Human embryology and fertilisation bill

25 March 2008

This week has seen debates over whether Labour MPs should be entitled to a free vote, allowing them to vote against parts of the human embryology and fertilisation bill. The bill is designed to bring the 1990 regulatory framework for fertility treatment and embryo research in line with scientific advances.

This is a controversial area with strong views and beliefs from both sides of the argument. It is important that information on this subject is clearly presented. 

A contentious element of the bill is whether to allow the creation of hybrid animal-human embryos for use in medical research into treatments for diseases such as Parkinson's and Alzheimer's.  
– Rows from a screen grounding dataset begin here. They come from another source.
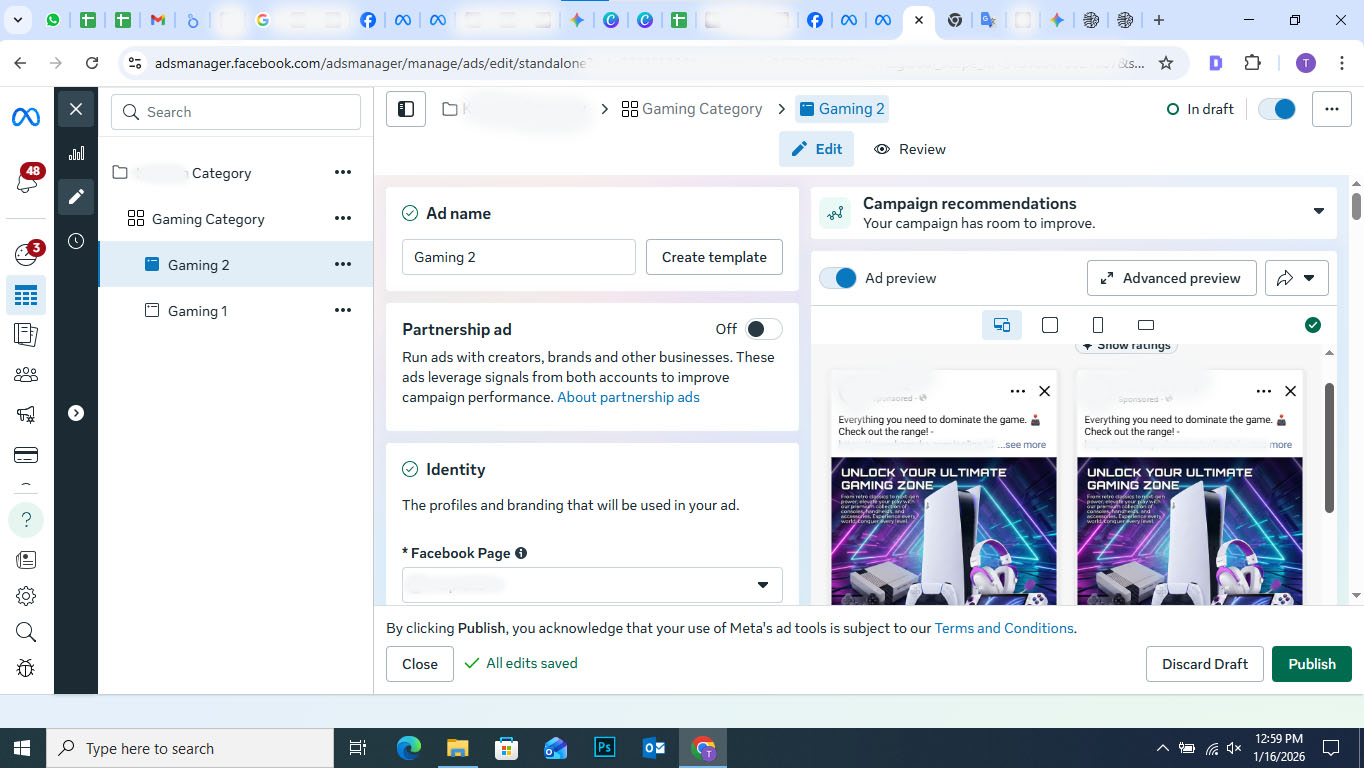Open Ads Manager notifications bell

[x=26, y=180]
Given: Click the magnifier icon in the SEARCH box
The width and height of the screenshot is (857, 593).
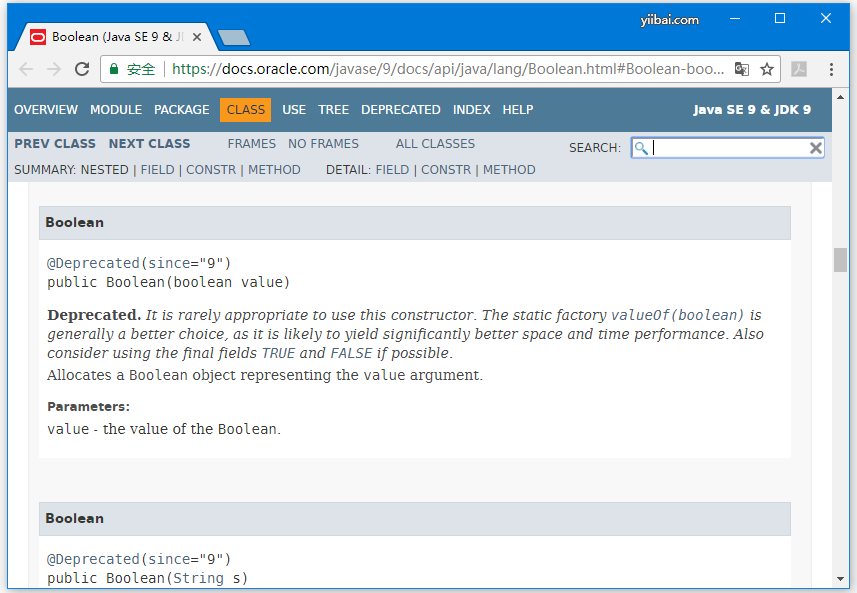Looking at the screenshot, I should click(x=640, y=147).
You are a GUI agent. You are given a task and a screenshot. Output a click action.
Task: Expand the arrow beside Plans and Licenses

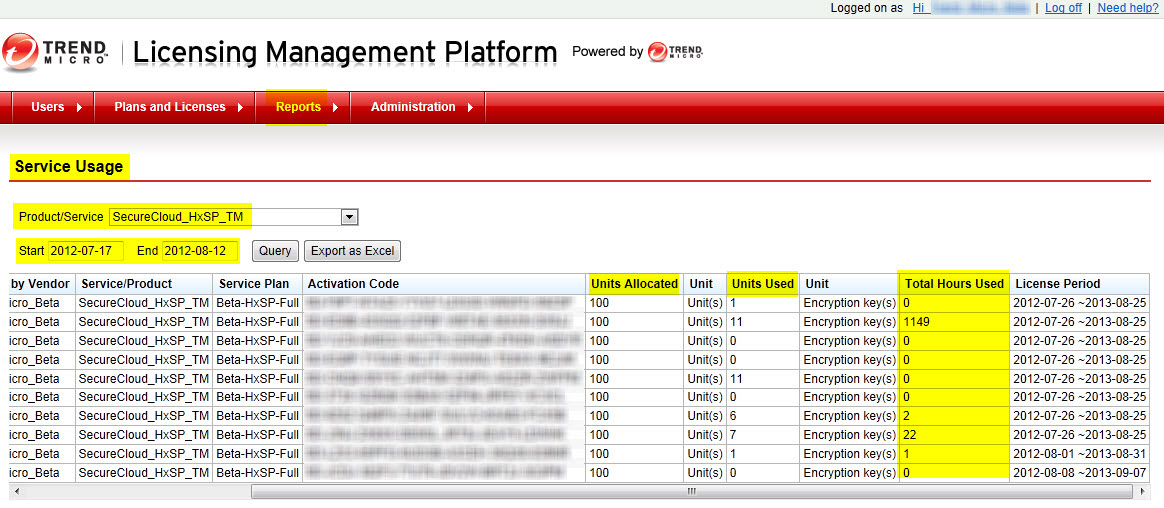click(x=240, y=108)
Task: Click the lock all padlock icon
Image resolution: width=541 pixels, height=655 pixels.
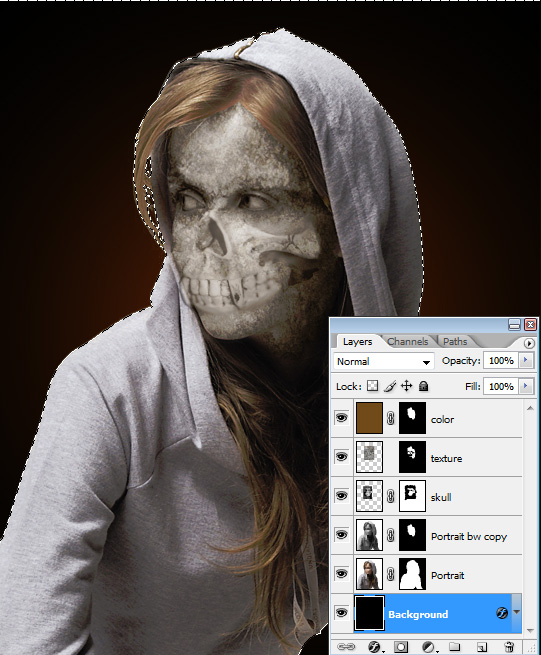Action: pyautogui.click(x=424, y=386)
To create these hybrids, the nucleus of the animal egg would be removed and then replaced with the nucleus of a human cell such as a skin cell. Animal eggs would primarily be used as a way of addressing the scarcity of human eggs available for research. 

The resulting hybrid embryo can be grown in the lab for a few days and harvested for stem cells. Stem cells are 'master' cells, which can develop into many different cell types. At the stage where stem cells are extracted the embryo is still just a microscopic cluster. 

If the original human cell nucleus that is inserted is from a donor with a disease such as Parkinson's, then the stem cells will also contain the same genetic defects. The stem cells can develop into different types of tissues and this allows scientists to study the disease processes. 

It also means that one day some stem cells may have the potential to be transplanted into patients as a cure for some diseases.